« Le Garçon » – Marcus Malte

le-garconUn garçon de quatorze ans porte sa mère mourante sur le dos. Ensemble ils se retrouvent au bord de la mer que la mère peut admirer une dernière fois avant de fermer les yeux…..Ce n’était pas la mer…
« Il ignore tout du reste du reste du monde et cela est réciproque : la mère était la seule sur terre à connaître son existence et la mère est morte. »
Je ne vais commencer à vous raconter ce long voyage de ce garçon, un voyage de trente ans…un voyage dans le temps qu’on n’a pas envie d’interrompre.
Une fois qu’on entre dans ce livre on n’a pas envie d’en sortir.

Un garçon dont nous ne connaîtrons jamais le nom et le prénom originels, habitué à vivre seul, à se débrouiller, à vivre au jour le jour dans un monde qu’il découvre, jour après jour, un monde sans école. Un garçon solitaire, mutique. Une vie qu’il n’organisera pas, une vie faite de hasards de rencontres…des habitants d’un hameau, d’un lutteur de foire, d’un accident…hasards de rencontres qui vont décider de sa vie, qui ballotteront cette vie. Et notre garçon passera progressivement, année après année, rencontres après rencontres du petit animal qu’il était au héros, à l’homme.
Un garçon qui nous bouleversera souvent, que nous prendrons en affection….une jeune fille aussi l’aimera passionnément. Le grand amour de sa vie. L’unique. Un amour partagé.
Les chapitres passent, autant d’années qui avancent…inexorablement. Chacune se termine par un feu, une crémation qui efface toute trace, qui fait table rase du passé. La première guerre mondiale arrive. Nous n’en sommes qu’à la moitié du livre. Le lecteur s’interroge : comment va t’il passer cette épreuve ?
Jamais nous n’entendrons le garçon dire « Je », s’exprimer. C’est un regard extérieur que porte, à tout moment, l’auteur sur ce garçon et sur le monde qui le ballote. Un garçon qui prendra à bras le corps tout ce qui lui arrivera, bons et mauvais coups. Un garçon très volontaire, jamais passif, jamais salaud. 
Parallèlement au regard extérieur, narratif, alternant poésie, violence, description de paysages, de personnages et de scènes, l’auteur porte également un regard  « Coup de gueule » ou « Coup de cœur », un regard  philosophique sur le monde, voire ironique parfois, sur les événements, sur les personnes rencontrées ou impliquées dans toutes les situations vécues par notre garçon.

• Exercice: Réécrivez la critique du roman « Le Garçon » en commençant à « Une fois qu’on » et en terminant à « Un amour partagé. », et remplacez « hameau » par « village ». Appuyez-vous uniquement sur la critique.

• Données fournies:
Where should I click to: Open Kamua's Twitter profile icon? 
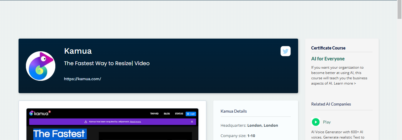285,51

...

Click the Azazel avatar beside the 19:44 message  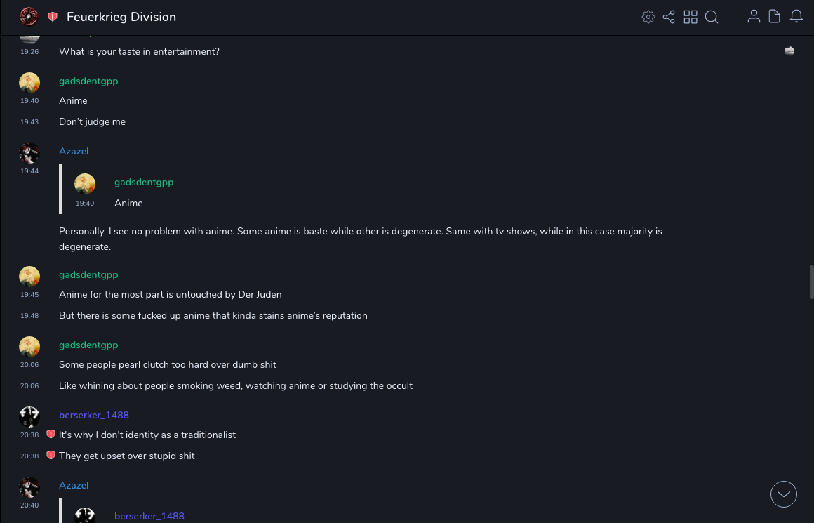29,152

• Corrigé:
Une fois qu’on entre dans ce livre on n’a pas envie d’en sortir.

Un garçon dont nous ne connaîtrons jamais le nom et le prénom originels, habitué à vivre seul, à se débrouiller, à vivre au jour le jour dans un monde qu’il découvre, jour après jour, un monde sans école. Un garçon solitaire, mutique. Une vie qu’il n’organisera pas, une vie faite de hasards de rencontres…des habitants d’un village, d’un lutteur de foire, d’un accident…hasards de rencontres qui vont décider de sa vie, qui ballotteront cette vie. Et notre garçon passera progressivement, année après année, rencontres après rencontres du petit animal qu’il était au héros, à l’homme.
Un garçon qui nous bouleversera souvent, que nous prendrons en affection….une jeune fille aussi l’aimera passionnément. Le grand amour de sa vie. L’unique. Un amour partagé.